# Infinito CV disc



## vic bastige (Jan 22, 2004)

Well,

I went to a local dealer to check out the hype. The frame is beautiful as you would expect and the ride/geometry spoke to me immediately. I rarely splurge on myself, but I just did. Now the wait as the **expected** delivery date is late April. I have to say that Bianchi's policy of absolutely NO substitutions on a bike of this calibre surprised me....and I don't mean components per se, I mean things like stem length, Bar width, cassette ratio etc. I know the bike will be great, really my only concern/curiosity are the Vision Metron wheel set; hope they live up to recent positive reviews..I will have quality photos and review when the ride arrives.


----------



## matreid (Jul 13, 2010)

Where are you located? That's the very bike I want to look at but haven't been able to find a single Infinito CV to ride.


----------



## vic bastige (Jan 22, 2004)

Florida


----------



## wrshultz (Feb 10, 2005)

*Component changing*

I've found that changes like cassette size, stem length, handlebar width, etc. are negotiated at the local bike shop level. Most good shops will work with you to change out components to make your bike fit. You may have to pay a little extra for cassette swaps, saddle brand and model changes, different wheels, different handlebar shapes and construction. I'm looking hard at the Infinito CV Disc. If I purchase one, I'll probably switch out the rear derailleur for the medium cage length, and cassette to the 11-32. I'll expect to pay a little extra for these changes. I have the same questions about the Vision wheels. Have you confirmed the specs on the wheels? Early on, Bianchi listed the Vison Metron 40 rims paired with the Shimano HB-CX75 hubs. Is this still accurate? Thanks, Bill


----------



## vic bastige (Jan 22, 2004)

By all accounts, the specs on the wheel set hold true (Bianchi told my dealer as much). I am almost an "off the shelf" measurement, so a 120mm stem and a 42mm bar are probably ok, just surprised that Bianchi would not allow for some basic size changes at order...particularly because of the wait time.


----------



## wrshultz (Feb 10, 2005)

*Bianchi Infinito CV Disc*



vic bastige said:


> By all accounts, the specs on the wheel set hold true (Bianchi told my dealer as much).
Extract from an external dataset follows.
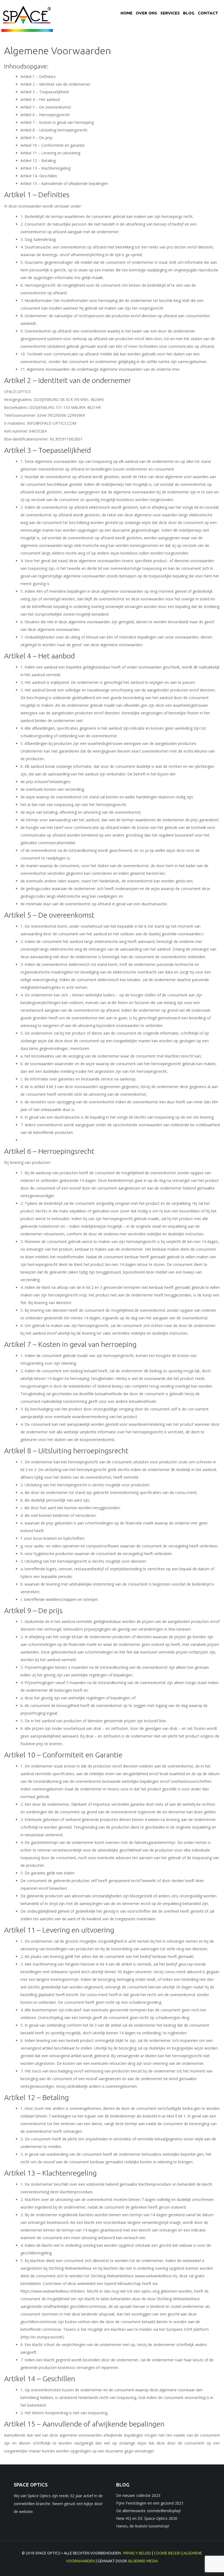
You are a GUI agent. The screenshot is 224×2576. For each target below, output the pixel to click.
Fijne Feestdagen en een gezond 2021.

I am almost an "off the shelf" measurement, so a 120mm stem and a 42mm bar are probably ok, just surprised that Bianchi would not allow for some basic size changes at order...particularly because of the wait time.


Did the dealer know what type (brand) of BB adapter Bianchi was using to adapt the PF30 frame to the Shimano crank?


----------



## vic bastige (Jan 22, 2004)

did not say.


----------